– di Mario Dusi.
Con sentenza numero 222 del gennaio 2020 la III Sezione Penale della Corte di Cassazione, in una fattispecie riguardante cooperative di lavoro che lucravano in modo illegittimo sull’IVA (mancato pagamento dell’importo, rimborsi illeciti, fondi a sostegno delle cooperative, fittizietà delle prestazioni fatturate e non pagate e così via), in una condizione di fatto palesemente truffaldina – non foss’altro per la parentela e la “convivenza” nella medesima sede per le tre diverse cooperative – ha però attenzionato anche il fenomeno della mancata azione da parte del legale rappresentante della società per il recupero di crediti su fatture emesse.
Evidenziando come tutte e tre le cooperative, nonostante il mancato pagamento di importanti importi di fatture, abbiano continuato ad emetterne (tra di loro), senza porre in essere azioni dirette dall’escussione dei crediti, la Suprema Corte, appunto, stigmatizza che i tre enti avrebbero dovuto agire per l’escussione dei crediti, al fine di onorare i propri debiti fiscali.

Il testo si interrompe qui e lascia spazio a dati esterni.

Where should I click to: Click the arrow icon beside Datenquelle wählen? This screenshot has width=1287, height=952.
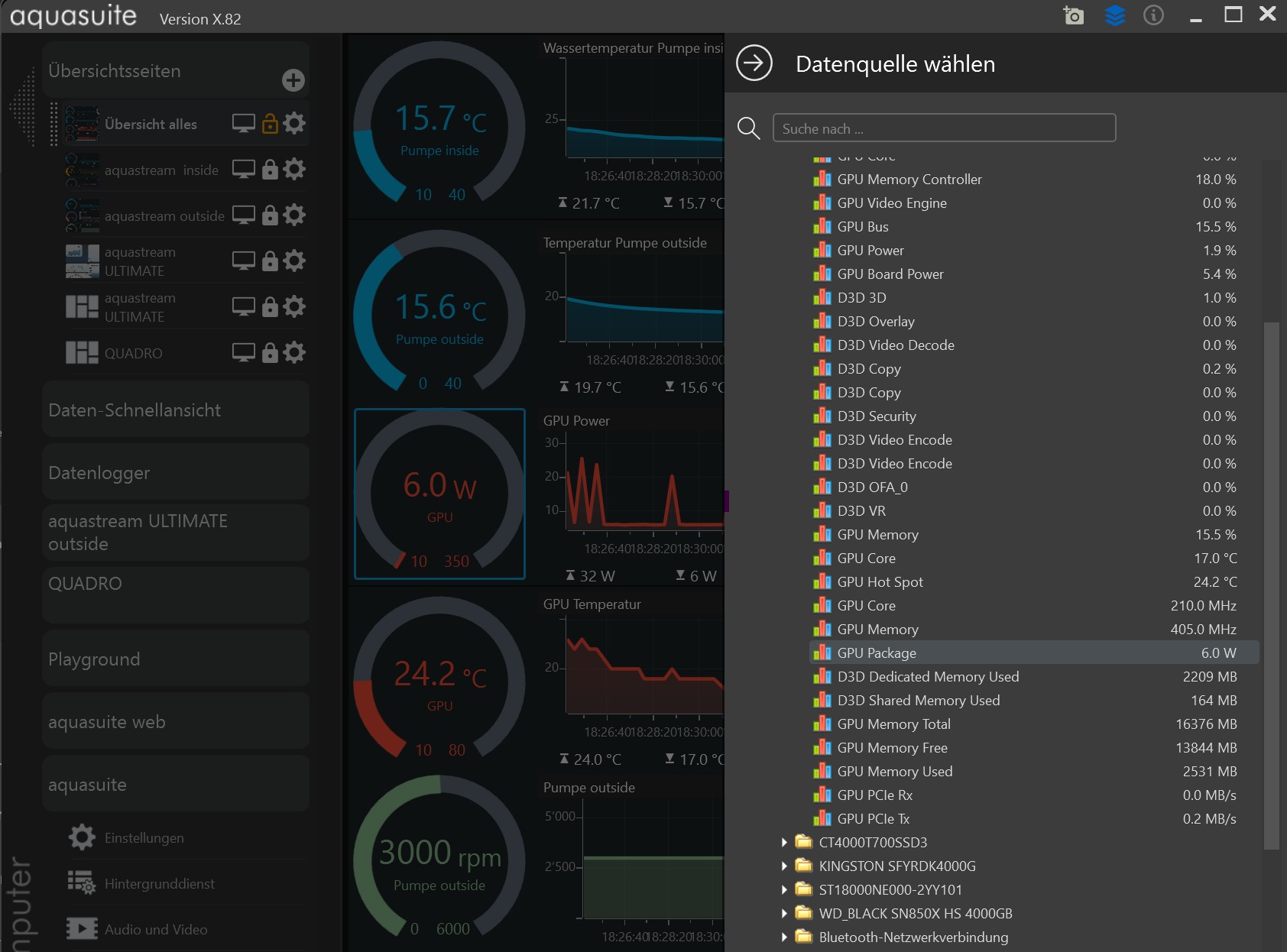754,63
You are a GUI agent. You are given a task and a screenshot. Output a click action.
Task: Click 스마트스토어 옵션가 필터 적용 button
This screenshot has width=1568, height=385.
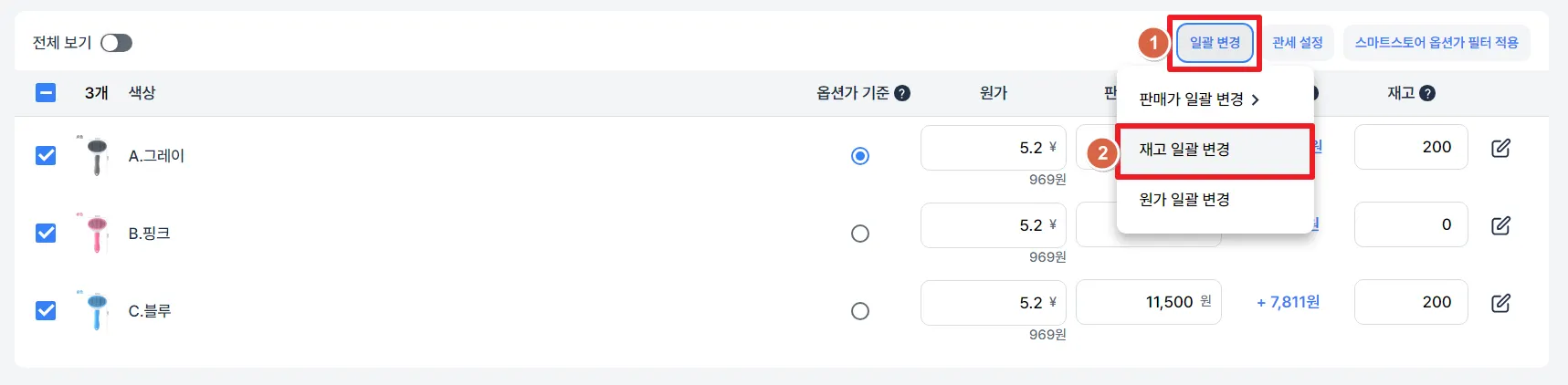pos(1436,43)
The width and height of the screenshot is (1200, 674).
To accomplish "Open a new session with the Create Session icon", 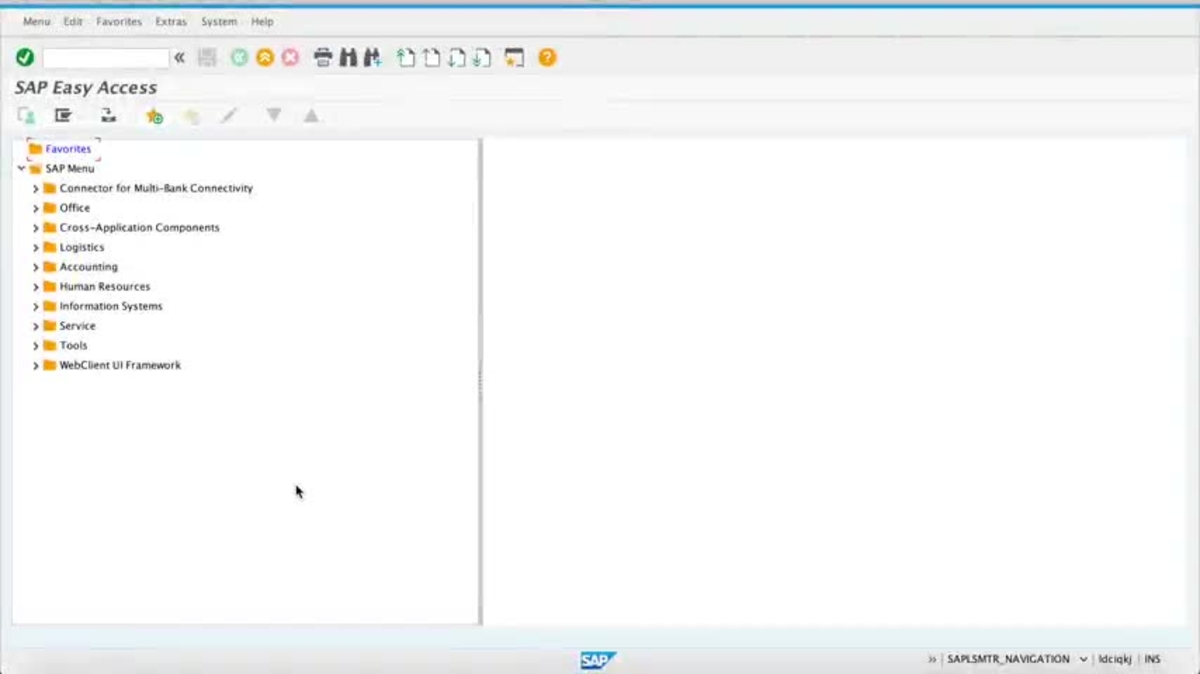I will [514, 58].
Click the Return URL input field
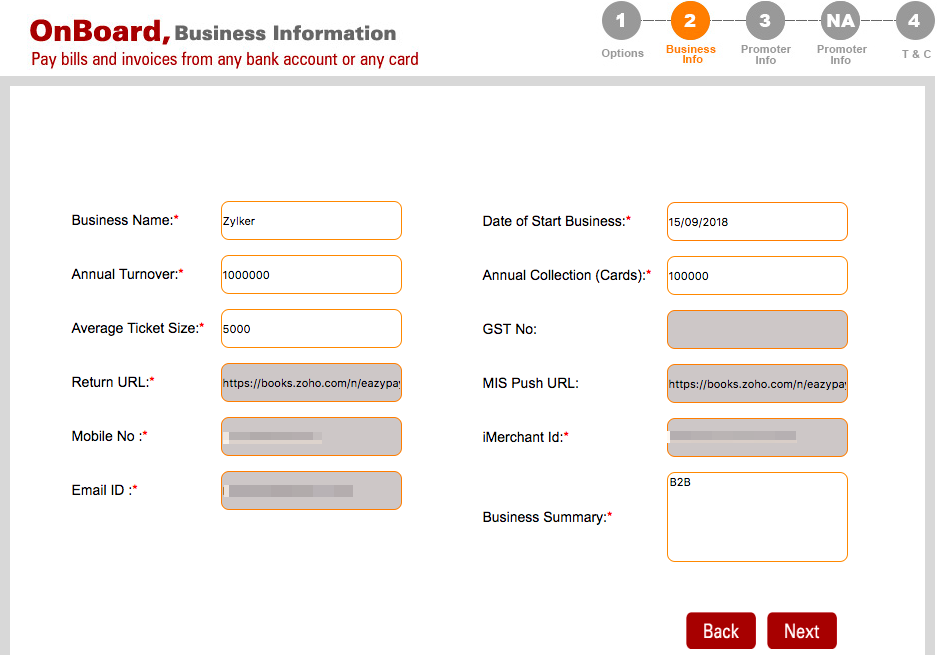Screen dimensions: 937x655 [310, 382]
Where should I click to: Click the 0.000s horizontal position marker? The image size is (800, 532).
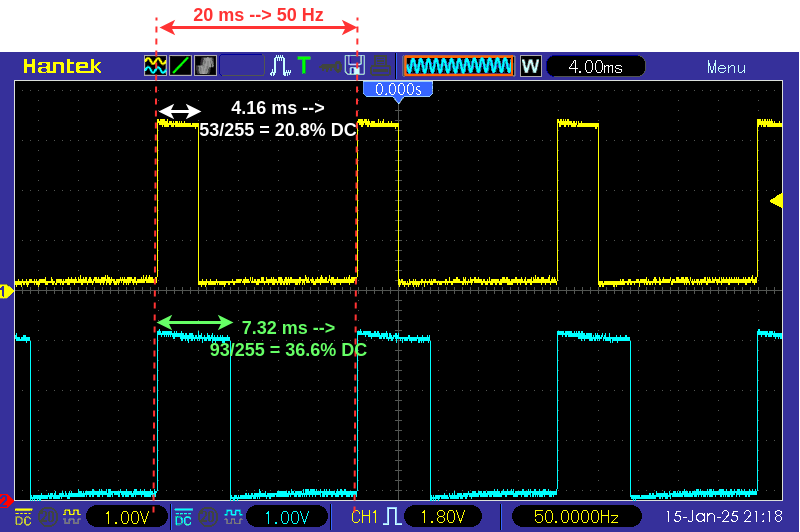[x=399, y=90]
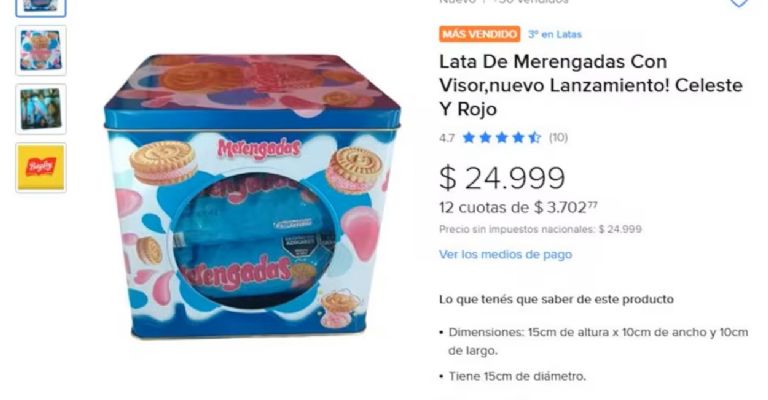Click the $ 24.999 price
Viewport: 768px width, 400px height.
[502, 178]
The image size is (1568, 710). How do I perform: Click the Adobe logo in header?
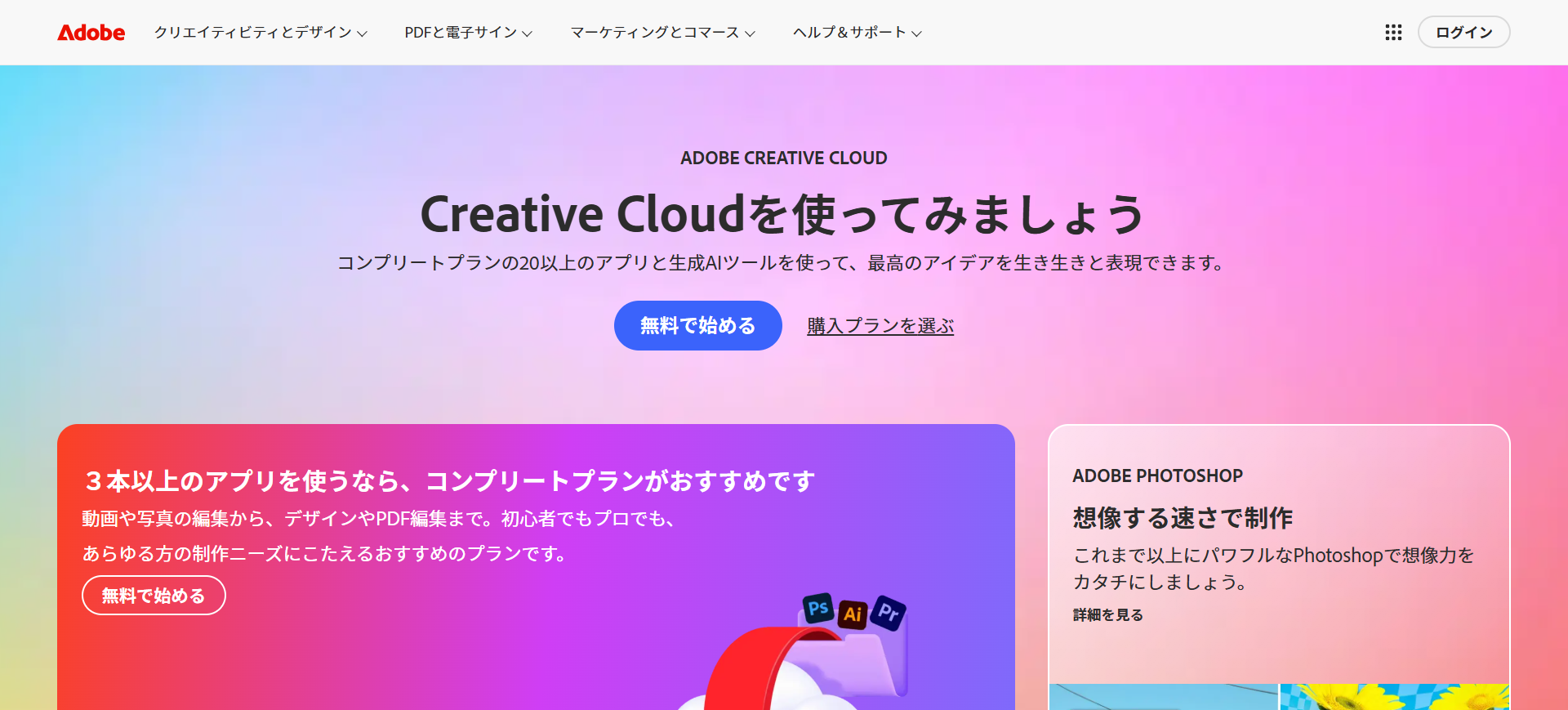tap(91, 33)
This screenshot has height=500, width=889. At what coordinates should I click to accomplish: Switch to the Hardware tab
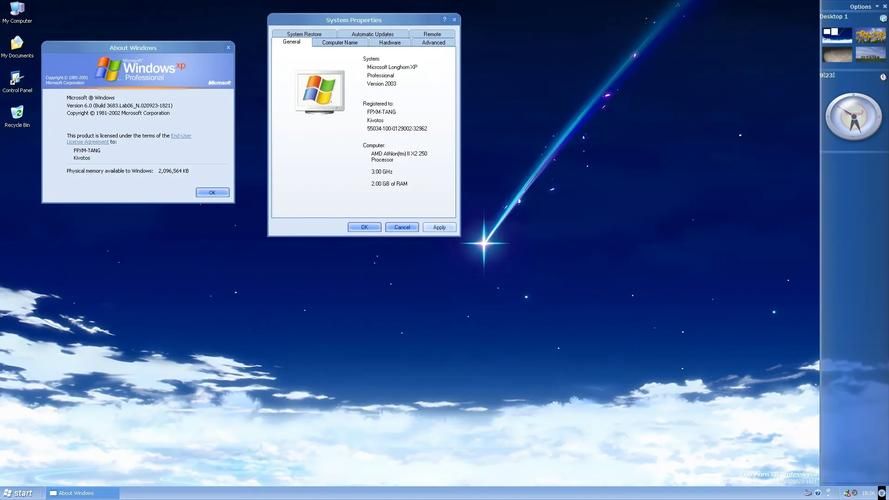390,43
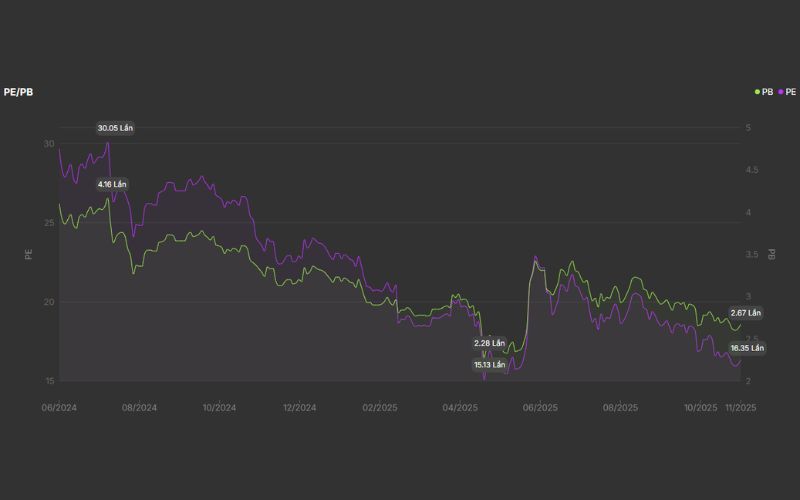Click the 10/2025 x-axis date label

(x=700, y=408)
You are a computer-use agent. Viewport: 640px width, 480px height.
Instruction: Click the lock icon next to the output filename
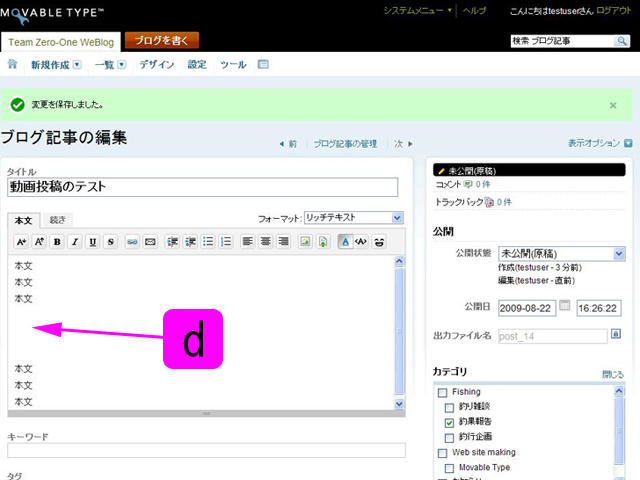click(616, 335)
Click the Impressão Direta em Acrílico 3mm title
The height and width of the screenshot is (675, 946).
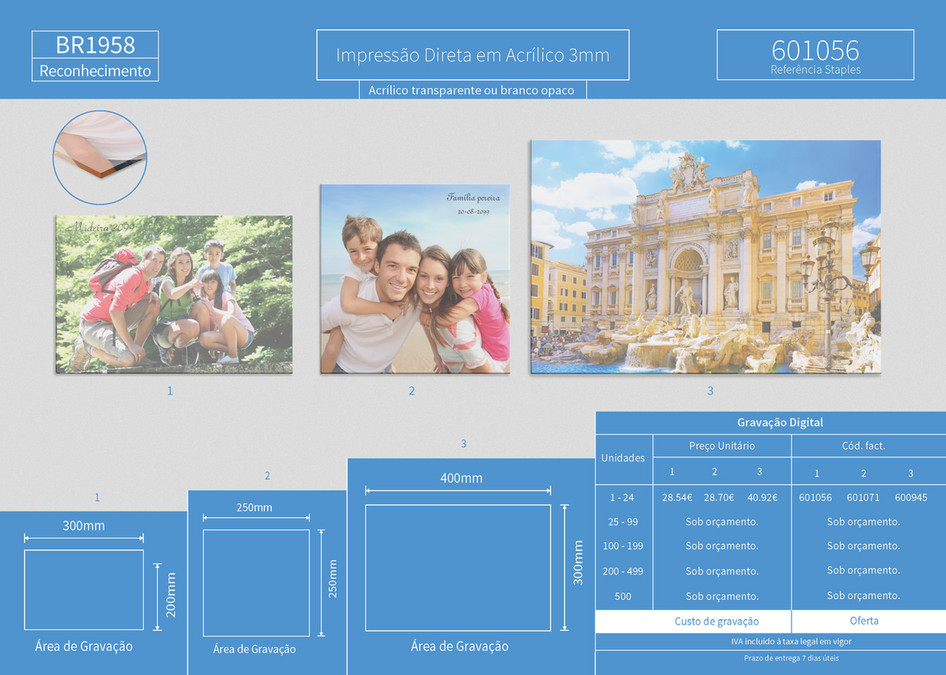tap(472, 55)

Da questo obiter dictum si evidenzia come qualsiasi imprenditore non possa permettersi di non agire (o dare incarico in tal senso ad un legale) per recuperare i crediti della società da lui gestita, poichè tale mancanza comporta il venir meno della sicurezza della Pubblica Amministrazione, in ordine al pagamento dei debiti fiscali, oltre a venir valutato come palese elemento di fittizio status dell’azienda sul mercato.
Tale motivazione troverà certamente ulteriori riscontri anche nelle successive decisioni della Suprema Corte, obbligando gli imprenditori ad occuparsi fattivamente anche di tale tematica che – lo si ricorda – impatta anche con i presupposti di verifica di cui al nuovo Codice della Crisi di Impresa (D.Lgs. 12.01.2019 n. 14).